Mycobacterium bovis, is a slow-growing (16- to 20-hour generation time), aerobic bacterium and the causative agent of tuberculosis in cattle (known as Bovine TB). Related to M. tuberculosis—the bacterium which causes tuberculosis in humans—M. bovis can also jump the species barrier and cause tuberculosis in humans and other mammals.
For thousands of years the extremely contagious Bovine TB has presented a perilous threat to mostly any vertebrate animal due it being so contagious. First recordings of this disease in South Africa were noted in cattle in the eighteenth century and thought to have been introduced through the importing of affected animals. This disease is now mainly widespread in developing countries such as Africa, parts of Asia and the Middle East.
This disease enters the body orally, damaged or cracked skin or open sores and through breathing the bacterium in via the mouth. The incubation period between being infected and symptom development generally occurs over a number of months. Animals may also be infected with this disease for a number of years but only present symptoms when they are highly stressed or when they reach old age.
How Bovine TB is Spread
The direct contracting of Bovine TB generally occurs in close or confined spaces. An infected animal will cough out small droplets of infected mucous which is transferred to other animals in the immediate vicinity when they breathe this air in. The bacterium can all adhere to dust particles and be transported via the air where it can again be inhaled by other animals.
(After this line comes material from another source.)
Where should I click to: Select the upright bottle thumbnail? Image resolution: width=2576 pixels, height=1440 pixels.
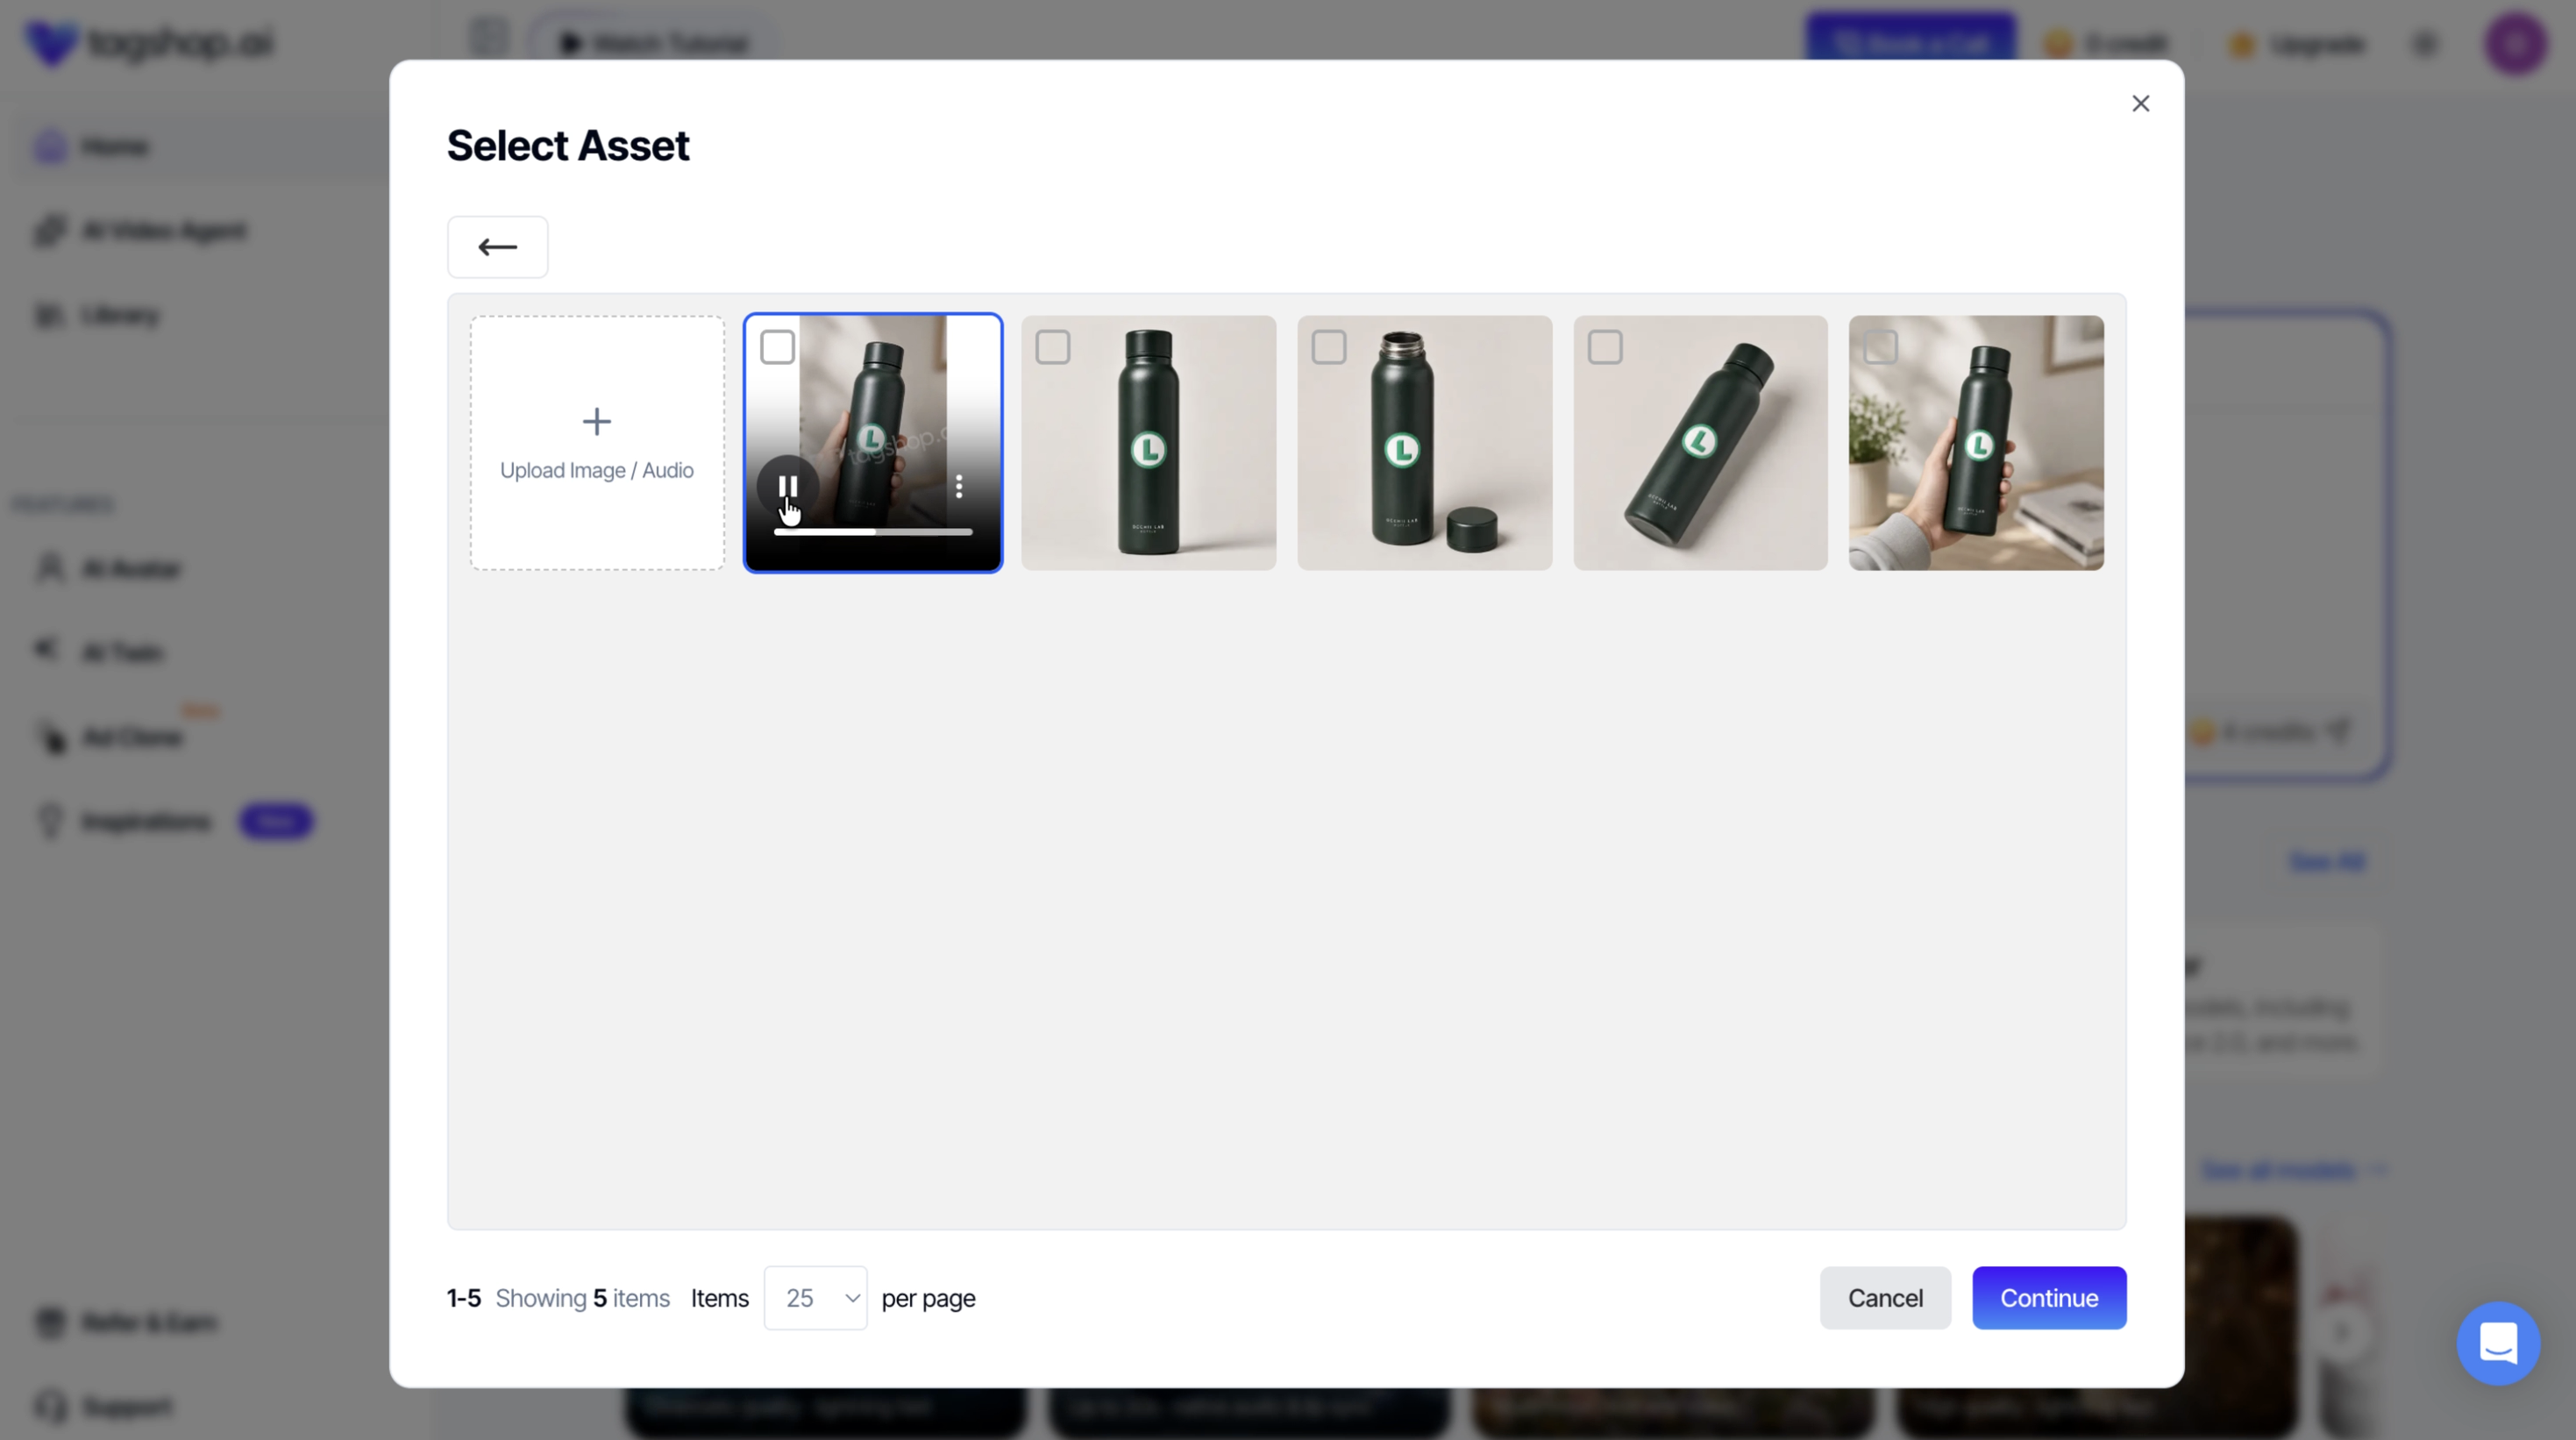tap(1148, 443)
The oral contracting of Bovine TB often occurs when animals drink infected milk or water. This type of infection also occurs when grasslands or feed bins have been contaminated with the bacteria when the mucous of an infected animal has been coughed up and contaminated the food which another animal then consumes. This disease may also be transmitted by saliva or food particles where contaminated lesions in the digestive system or tract are present and bacteria is excreted in dung, as well as by milk, urine or sheath secretions, should the specific organ be affected. Affected lymph nodes that excrete externally may also infect food or water sources.
Bovine TB is can also be transmitted iatrogenically through contaminated needles, speculums and other livestock apparatus as well as during mating if the genitals of either animal are infected. Transmission of this disease via open wounds or from an infected cow to her calf in the uterus is also possible.
Bovine TB bacterium remains infective outside of the body is mostly dependant on climatic conditions; heat, drought and direct sunlight are unfavourable to these bacteria which thrive in a dark and moist environment. If not exposed to sunlight and in temperatures of between (12 – 24* Celsius) Bovine TB bacteria can survive for up to seven days, in stagnate drinking water for up to eighteen days and in moist dung for up to eight weeks.
Bovine TB Infection
Once this disease enters the body infection occurs when the bacteria encourage the formation of tumour like lesions referred to as tubercles which are light orange in colour. These tubercles usually develop in the lymph nodes which are generally examined first to detect infection.
If the bacteria spread to other parts of the body via the bloodstream or lymphatic system new tubercles will develop. If the bloodstream contains numerous bacterium toxaemia may occur which may lead to weakness, lack of energy and eventual death in the animal.
Sporadically the tubercles will be adequately encapsulated by connective tissue which will inhibit further spread through the body, controlling this disease.